On the optimal integration of intelligent agents into network systems to steer cooperation
Abstract
Sociotechnical networks, in which humans and technologies act as interacting entities (also known as "hybrid systems"), increasingly face perturbations by automated agents. What this implies for immersive steering of collective behavior, and how this shapes the stability and resilience of cooperation, remain unclear. Here, we extend evolutionary graph theory by incorporating a distinct type of node representing embedded intelligent agents, namely, algorithmic nodes that autonomously implement prescribed behavioral responses during interactions.
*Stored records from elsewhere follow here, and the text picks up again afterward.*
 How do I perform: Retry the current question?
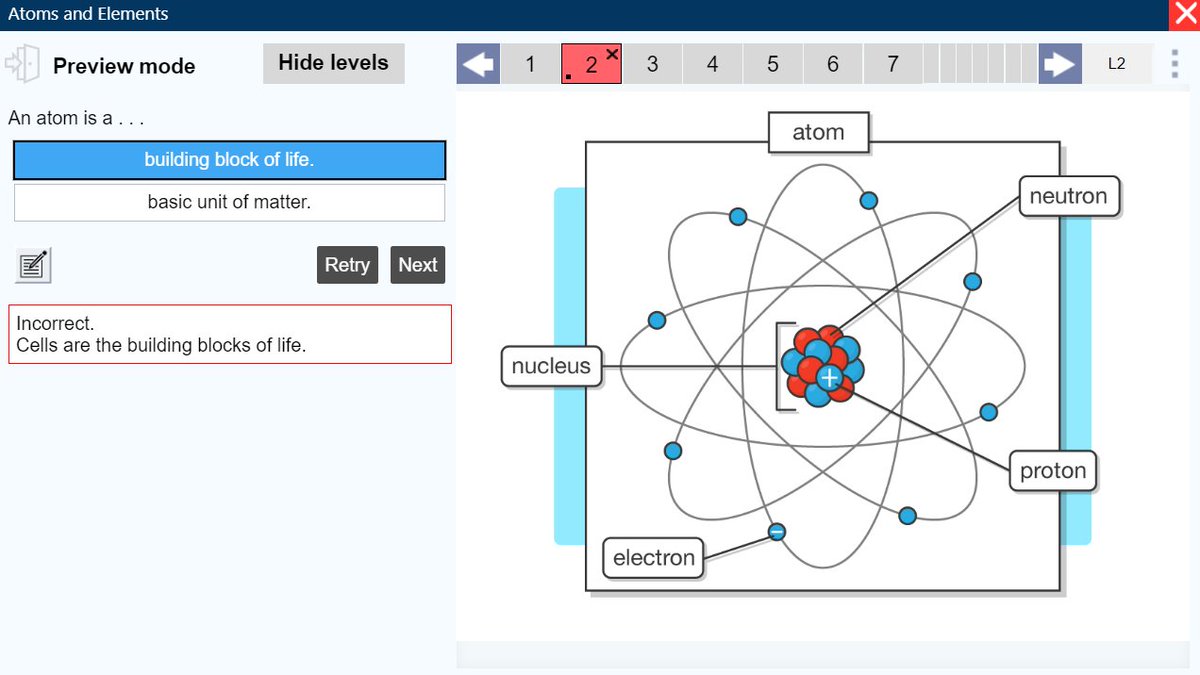click(x=347, y=264)
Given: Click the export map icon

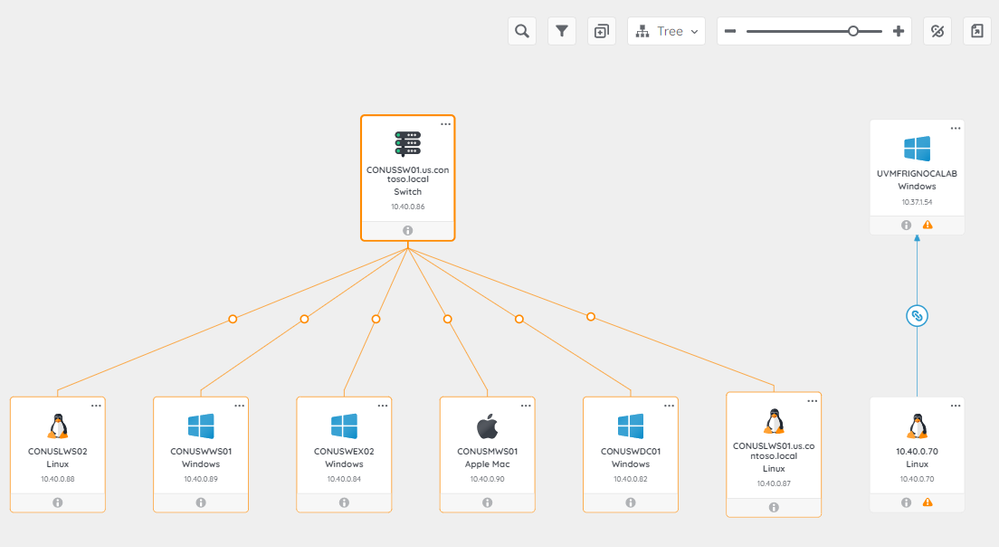Looking at the screenshot, I should coord(977,31).
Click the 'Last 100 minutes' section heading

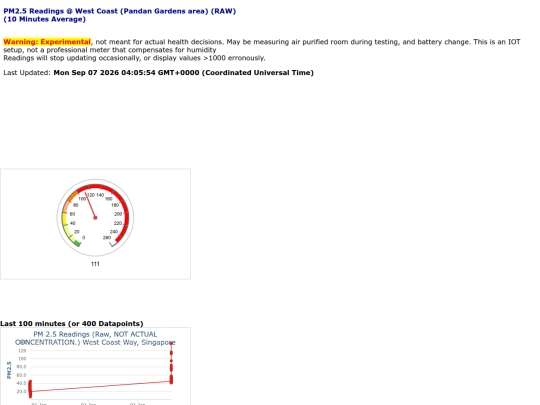pos(72,324)
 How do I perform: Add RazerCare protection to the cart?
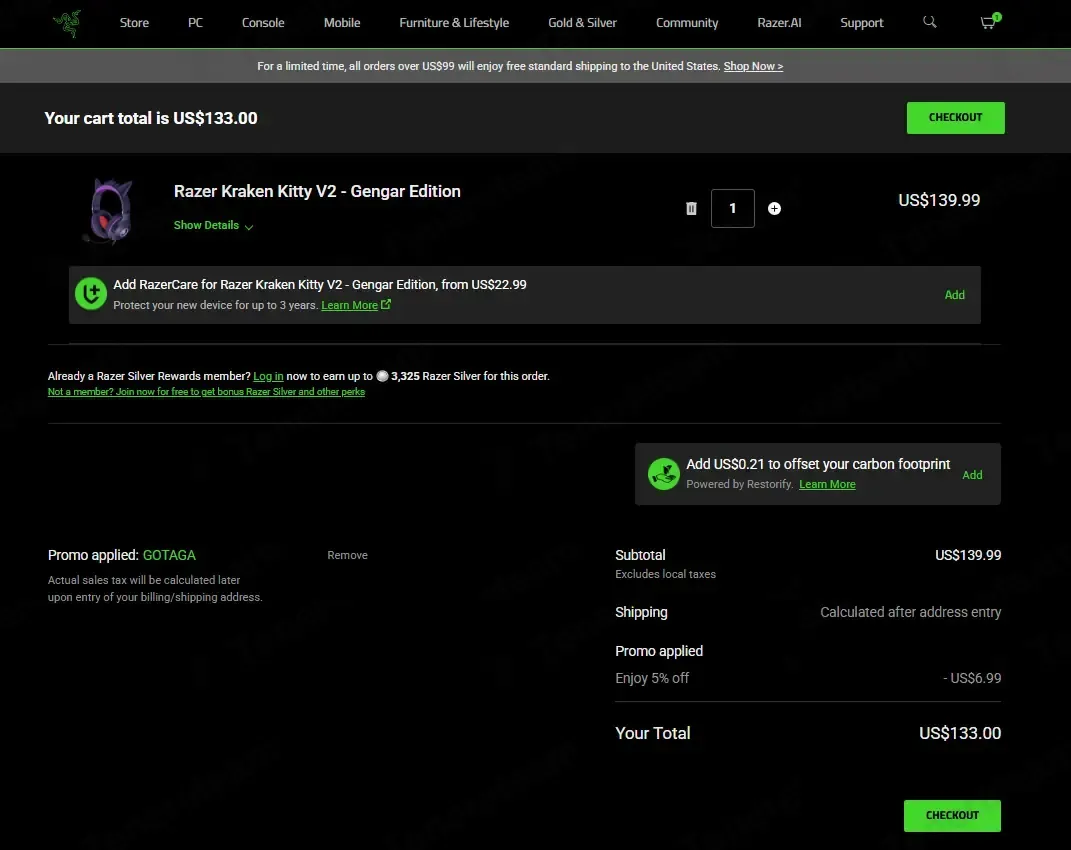tap(954, 295)
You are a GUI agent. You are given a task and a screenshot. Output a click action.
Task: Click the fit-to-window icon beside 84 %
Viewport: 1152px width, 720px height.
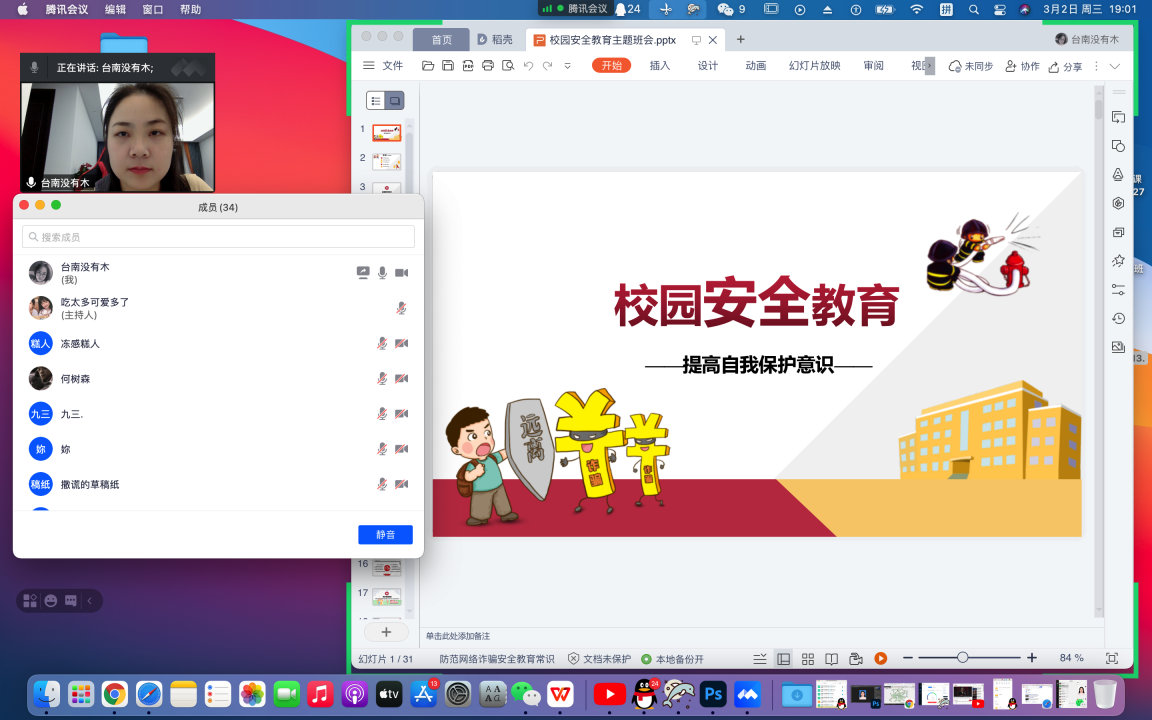pos(1111,658)
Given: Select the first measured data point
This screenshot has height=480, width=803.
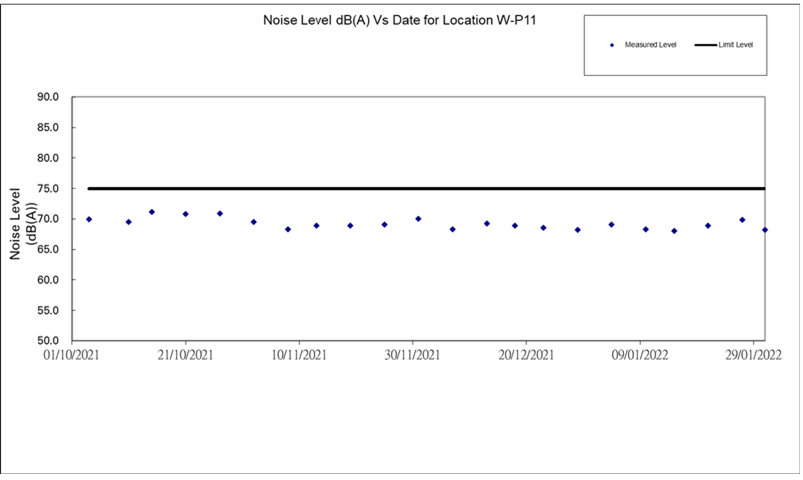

These agents are randomly placed within a social network and exert local influence in their neighborhood in social dilemma games. Individual behavior changes are driven by evolutionary dynamics. We derive closed-form analytical results characterizing evolutionary stability and long-run cooperation levels, and show that there exists an optimal, intermediate prevalence of intelligent agents that best promotes cooperation. Our work offers insights into the optimal alignment of human populations with respect to the social good using intelligent agents.
Citation:
Fu F, Chen X, Christakis NA. On the optimal integration of intelligent agents into network systems to steer cooperation. Proc Natl Acad Sci U S A. 2026 Mar 24;123(12):e2537939123. doi: 10.1073/pnas.2537939123. Epub 2026 Mar 16. PMID: 41838917.